London, United Kingdom   /   Sun, April 5, 2020   /   09:05 am
Keir Starmer elected new UK Labour leader replacing Corbyn In this file photo taken on November 05, 2019 Britain's main opposition Labour Party shadow Secretary of State for Exiting the EU, Keir Starmer speaks on Brexit during a Labour Party event in Harlow, north of London. British Labour leadership candidate, Keir Starmer has won the leadership of the Labour Party (Agence France Presse/Daniel Leal-Olivas)

Pro-European centrist Keir Starmer was on Saturday unveiled as new Labour party leader, heralding a shift in Britain's main opposition party after a crushing election defeat under veteran socialist Jeremy Corbyn and years of ideological infighting. 

The 57-year-old former chief state prosecutor defeated Corbyn loyalist Rebecca Long-Bailey and backbencher Lisa Nandy in a lengthy campaign sparked by Corbyn's resignation after December's loss at the polls to Boris Johnson's Conservatives.

Angela Rayner becomes the new deputy leader, Labour announced on Twitter, after it was forced to cancel a special conference because of the coronavirus outbreak.

Starmer, who was Labour's Brexit spokesman, called his election "the honour and privilege" of his life and vowed to "engage constructively" with Johnson's Conservative government.

Johnson immediately offered his congratulations and the pair spoke, with Starmer accepting an invitation to a government briefing on COVID-19 next week.

"Keir offered to work constructively with the government on how best to respond to the coronavirus outbreak," his spokesman said.

Starmer himself vowed to reunite Labour, after deep rifts between supporters of socialist Corbyn's hard-left ideals and centrists, and wrangling over its Brexit strategy.

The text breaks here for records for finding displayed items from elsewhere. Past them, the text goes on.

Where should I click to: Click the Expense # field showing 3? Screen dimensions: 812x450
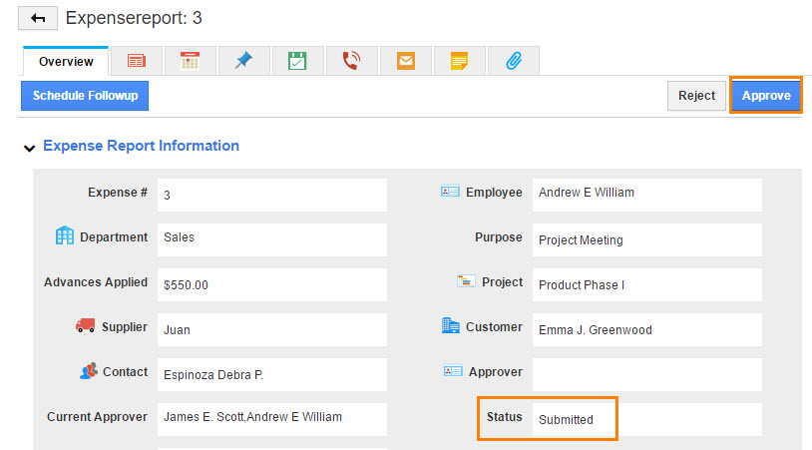click(271, 195)
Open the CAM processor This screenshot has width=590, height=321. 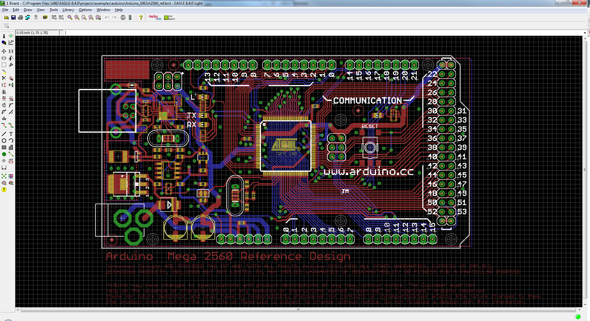coord(27,18)
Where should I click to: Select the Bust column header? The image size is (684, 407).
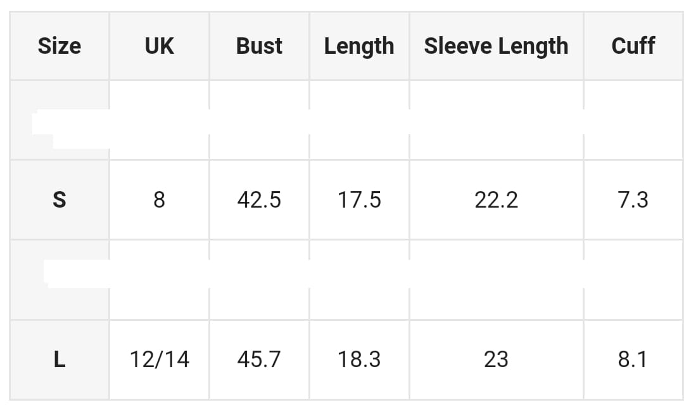(259, 46)

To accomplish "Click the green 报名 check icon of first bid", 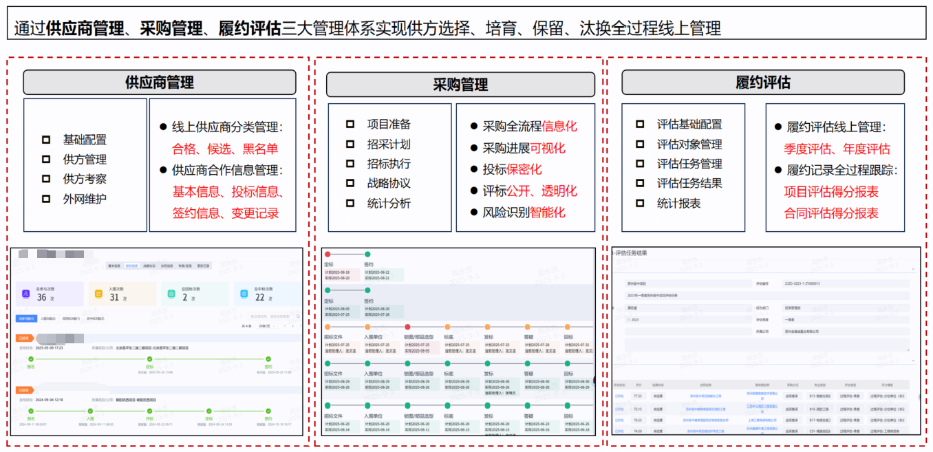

He immediately addressed the issue of anti-Semitism that Corbyn was accused of failing to tackle, which tarnished the party's reputation and caused Jewish members to leave in droves.

"Anti-Semitism has been a stain on our party. I have seen the grief that it's brought to so many Jewish communities," Starmer said.

"On behalf of the Labour Party, I am sorry. 

"And I will tear out this poison by its roots and judge success by the return of Jewish members and those who felt that they could no longer support us."

Starmer, who won a resounding 56.2 percent of the vote of Labour members, acknowledged the party had "a mountain to climb", after four straight general election defeats -- two under Corbyn.

But he vowed: "We will climb it."

He added: "I will lead this great party into a new era, with confidence and with hope.

"So that when the time comes, we can serve our country again in government."